What the task asks —
Continue the text on energy-intensive industries with the paragraph that would come after its last sentence.

Text provided —
• • • • • • •

Intended learning outcomes: Produce an overview on energy-intensive industries. Disclose examples of using alternative fuels and raw materials in order to decrease the carbon footprint and the amount of fossil fuels required in the cement industry.
While the regulatory landscape is changing and forcing firms to do environmentally responsible business, research and practice is showing that measures can be taken that improve environmental and economic performance at the same time. However, identifying viable improvement opportunities to increase energy efficiency remains a challenge in daily business. For one, energy is still (in 2010) relatively low priced. In the conventional manufacturing industry, energy cost can make up 2 to 3% of operating costs. For another, for investment decisions, the opportunities and risks that may be caused by regulations, prices, and markets are difficult to estimate: The core competencies and priorities of most companies are not in the field of energy saving (and buying know-how from the outside is also connected with costs). Clearly, for energy-intensive industries, such as chemicals and petrochemicals, iron and steel, cement, and pulp and paper, the situation is different than for the conventional manufacturing industries.
Energy-intensive industries (EIIs) are industries where energy costs make up a significant part of the operating costs (possibly up to 60%) and thus represent a major competitive factor.

• • • • • • •

Dataset content —
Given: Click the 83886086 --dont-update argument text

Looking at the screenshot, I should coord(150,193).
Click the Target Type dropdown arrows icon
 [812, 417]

• • • • • • •

Result —
As the fuels are regularly mostly fossil fuels, EIIs emit a considerable amount of CO2, which makes them vulnerable to carbon footprint regulation. EIIs made significant improvements in the past, especially the chemical and petrochemical industry. The following example from the cement industry may be taken for illustration: The cement industry requires a considerable amount of energy for the clinkering process (the chemical process transforming limestone into clinker, a basic element of cement). Fuel makes up to 30 to 40% of the total operating costs. At the same time, the chemical reaction produces CO2 as a by-product (worldwide, the cement industry is responsible for more than 5% of the man-made CO2 emissions). Figure 3.3.3.1 shows actions that were taken to reduce both costs and CO2.
Fig. 3.3.3.1 Example of using alternative fuels and raw materials in order to decrease the carbon footprint and the amount of fossil fuels required in the cement industry [ScVo10].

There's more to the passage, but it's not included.